Wednesday, 15 May 2013

My independence

In one of the many books I've read or flipped through in an attempt to get my head around this "sailing" thing, it said that the two things a woman on a cruising boat can do to ensure her independence are: a) learn how to use the dingy on her own, and b) learn some of the local language.

So there has been a lot of dingy rowing in my life these last two weeks.

And in Spanish: to row a boat -> llevar una barca remando 

It used to be that when the Captain and I went in the dingy together, he rowed and I harassed him about the direction we were going, or gazed at the stars, or watched for fish.  Now, we row together, side by side on the bench, each with one oar.  Oh, the romance, the romance.
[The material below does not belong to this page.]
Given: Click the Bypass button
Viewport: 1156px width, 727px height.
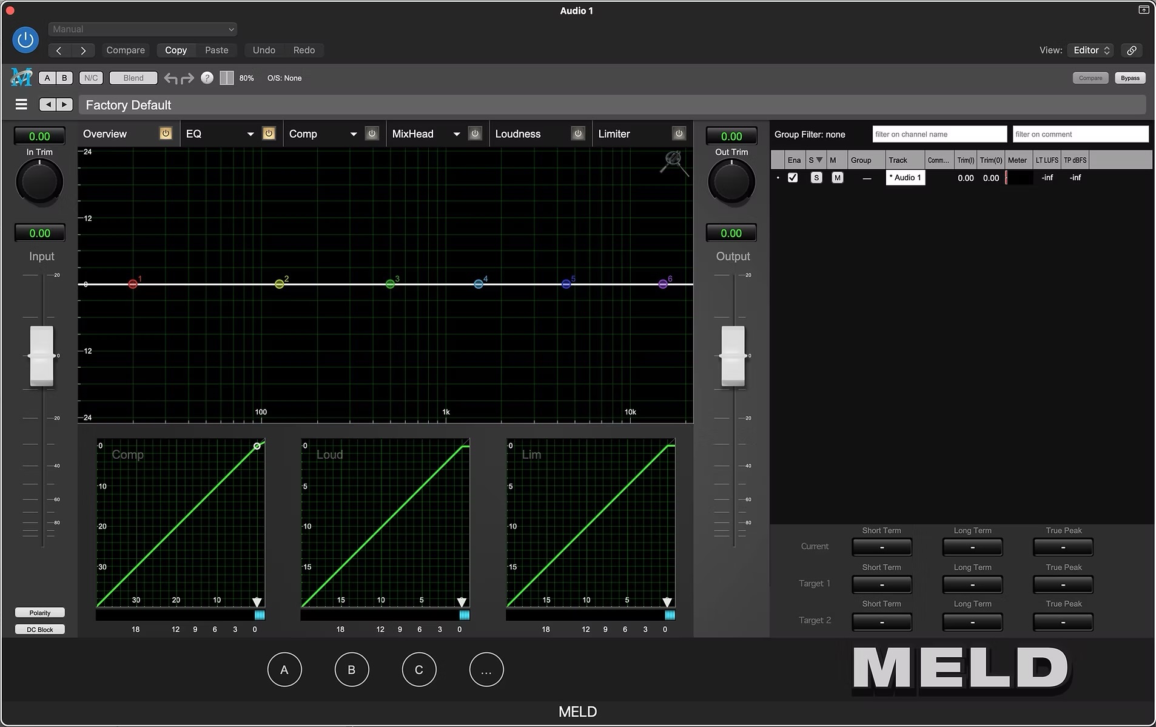Looking at the screenshot, I should pos(1129,78).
Another accomplishment of my independence that took place recently involved the J22 sailboats.  You've heard lots about these boats on this blog, as I've raced in them for the last year and a half as crew.  On Saturday, the races were designated as "ladies on the helm," which meant that the boats that are all usually skippered by men had to find a willing victim to steer the boat.  And that was me!  I was very nervous, since these boats use a tiller instead of a wheel like Diva, and the wind was probably around 15 knots when we started, but I figured out which way to push the tiller to make the boat go in the direction I wanted and the wind died down a bit after the first race.  Out of 6 boats, I had two third place finishes and a second place.  Not bad for a novice!   
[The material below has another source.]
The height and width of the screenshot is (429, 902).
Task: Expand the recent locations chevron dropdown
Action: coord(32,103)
Trip update: Jobs are still getting crossed off the to-do list in preparation for our trip.  The departure date is Monday, May 28th, weather permitting.  Destination: still planned for Cartagena, Colombia.

The pictures below are from our sail to Negril, two weekends ago.

While sailing down to Negril we went through a rainstorm, but the sail back was BEA-U-TI-FUL.

The sunset turned all our sails pink!

And gave Cpt. Phil and Nigel are rosy pink tinge too.  Nigel is going to come with us as crew to Colombia.

And then the pink turned to orange, then red, then the sun sank out of sight.